This is the mail archive of the gdb-patches@sourceware.org mailing list for the GDB project.


Index Nav: [Date Index] [Subject Index] [Author Index] [Thread Index]
Message Nav: [Date Prev] [Date Next] [Thread Prev] [Thread Next]
Other format: [Raw text]

Re: GDB internal error in pc_in_thread_step_range


> Date: Wed, 19 Dec 2018 19:16:15 -0500
> From: Simon Marchi <simon.marchi@polymtl.ca>
> Cc: gdb-patches@sourceware.org
> 
> >   (top-gdb) p msymbol
> >   $3 = {minsym = 0x10450d38, objfile = 0x10443b48}
> >   (top-gdb) p msymbol.minsym.mginfo.name
> >   $4 = 0x104485cd "__register_frame_info"
> >   (top-gdb) p msymbol.minsym.mginfo
> >   $5 = {name = 0x104485cd "__register_frame_info", value = {ivalue = 0,
> >       block = 0x0, bytes = 0x0, address = 0x0, common_block = 0x0,
> >       chain = 0x0}, language_specific = {obstack = 0x0, demangled_name 
> > = 0x0},
> >     language = language_auto, ada_mangled = 0, section = 0}
> 
> Ok.  Well this is already strange.  Why is there an mst_text (code) 
> symbol with a value of 0?

Its address is zero because it's an unresolved symbol:

  d:\usr\eli>nm -A hello0.exe | fgrep " U "
  hello0.exe:         U ___deregister_frame_info
  hello0.exe:         U ___register_frame_info
  hello0.exe:         U __Jv_RegisterClasses

This symbol comes from a weak symbol defined in MinGW crtbegin.o:

  d:\usr\eli>nm -A lib/gcc/mingw32/6.3.0/crtbegin.o | fgrep _frame_info
  lib/gcc/mingw32/6.3.0/crtbegin.o:00000000 A .weak.___deregister_frame_info.___EH_FRAME_BEGIN__
  lib/gcc/mingw32/6.3.0/crtbegin.o:00000000 A .weak.___register_frame_info.___EH_FRAME_BEGIN__
  lib/gcc/mingw32/6.3.0/crtbegin.o:         w ___deregister_frame_info
  lib/gcc/mingw32/6.3.0/crtbegin.o:         w ___register_frame_info

> If your binary is anything like those I can 
> produce with x86_64-w64-mingw32-gcc (and it looks similar, given the 
> addresses you show), your "image base" is likely 0x400000, and "base of 
> code" 0x1000 (0x401000 in absolute).  I found this information using 
> "objdump -x", in the header somewhere.  I therefore expect all text 
> symbols to be >= 0x401000.  I would start digging why this text symbol 
> with a value of 0 exists.

See above.  But please note that I use mingw.org's MinGW, and my
executables are 32-bit, whereas you use MinGW64 and 64-bit
executables.  So some details might be different; in particular, I
don't think MinGW64 has this problematic symbol, because it's specific
to the DWARF2 exception unwinding implemented in libgcc, which 64-bit
Windows executables don't use.

> It would be interesting to look at some other symbols in the msymbols 
> vector.  Are the other mst_text symbols >= 0x401000?

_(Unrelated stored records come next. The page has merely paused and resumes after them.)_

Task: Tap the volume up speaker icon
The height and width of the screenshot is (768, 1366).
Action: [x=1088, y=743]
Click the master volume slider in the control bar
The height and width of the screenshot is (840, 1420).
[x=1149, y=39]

There are 2 more unresolved mst_text symbols, see above; they all have
a zero address.  All the others are above 0x401000, indeed.

The lowest-address resolved minimal symbol whose type is mst_text is
this:

  (top-gdb) p msymbol[22]
  $112 = {mginfo = {name = 0x10447d95 "_mingw32_init_mainargs", value = {
	ivalue = 4199072, block = 0x4012a0 <_mingw32_init_mainargs>,
	bytes = 0x4012a0 <_mingw32_init_mainargs> "Æ\222?<\215D$,\307D$\004",
	address = 0x4012a0, common_block = 0x4012a0 <_mingw32_init_mainargs>,
	chain = 0x4012a0 <_mingw32_init_mainargs>}, language_specific = {
	obstack = 0x0, demangled_name = 0x0}, language = language_auto,
      ada_mangled = 0, section = 0}, size = 0, filename = 0x0, type = mst_text,
    created_by_gdb = 0, target_flag_1 = 0, target_flag_2 = 0, has_size = 0,
    hash_next = 0x0, demangled_hash_next = 0x0}

Interestingly, objdump shows this symbol in section 1:

  [  0](sec  1)(fl 0x00)(ty  20)(scl   2) (nx 0) 0x000002a0 __mingw32_init_mainargs

whereas the above minsym information shows section = 0.  Is this
expected?  If "real" symbols were to have section > 0, we could
perhaps reject the unresolved ones.

> Assuming this minimal symbol is wrong and assuming it wasn't there, then 
> I guess the search would fail and we would fall in the "Cannot find 
> bounds of current function" case of prepare_one_step?  That would be 
> appropriate in this case.

It's not wrong, but perhaps lookup_minimal_symbol_by_pc_section should
reject unresolved symbols for this purpose.  However, the question is
how?  One possibility is by their zero address.  (I don't see the weak
attribute, or any other indication of its being unresolved, in the
minimal symbol attributes.)

In any case, if we do call the "Cannot find bounds of current
function" error, that will throw to the command loop, which I think is
undesirable in this case.  We want GDB to step out of this code, not
to error out.

> Ok, from what I understand, all these "mst_abs" symbols do not represent 
> addresses.  They just represent numerical "values", like version 
> numbers, alignment sizes, etc.  So it seems right to skip them when 
> looking for the minimal symbol preceding pc.
> 
> It looks like minimal_symbol_upper_bound is buggy, in that it should not 
> consider these mst_abs.  If we are looking for the end of a memory 
> range, we should not consider those symbols that do not even represent 
> memory addresses...

Indeed, the following change is enough to avoid the internal error:

--- gdb/minsyms.c~0	2018-07-04 18:41:59.000000000 +0300
+++ gdb/minsyms.c	2018-12-20 08:06:11.516834500 +0200
@@ -1514,7 +1514,8 @@ minimal_symbol_upper_bound (struct bound
     {
       if ((MSYMBOL_VALUE_RAW_ADDRESS (msymbol + i)
 	   != MSYMBOL_VALUE_RAW_ADDRESS (msymbol))
-	  && MSYMBOL_SECTION (msymbol + i) == section)
+	  && MSYMBOL_SECTION (msymbol + i) == section
+	  && MSYMBOL_TYPE (msymbol + i) != mst_abs)
 	break;
     }
 
However, it still shows the incorrect function name from the
zero-address symbol:

  7       }
  (gdb) n
  0x00401288 in __register_frame_info ()
  (gdb) n
  Single stepping until exit from function __register_frame_info,
  which has no line number information.
  [Inferior 1 (process 10424) exited normally]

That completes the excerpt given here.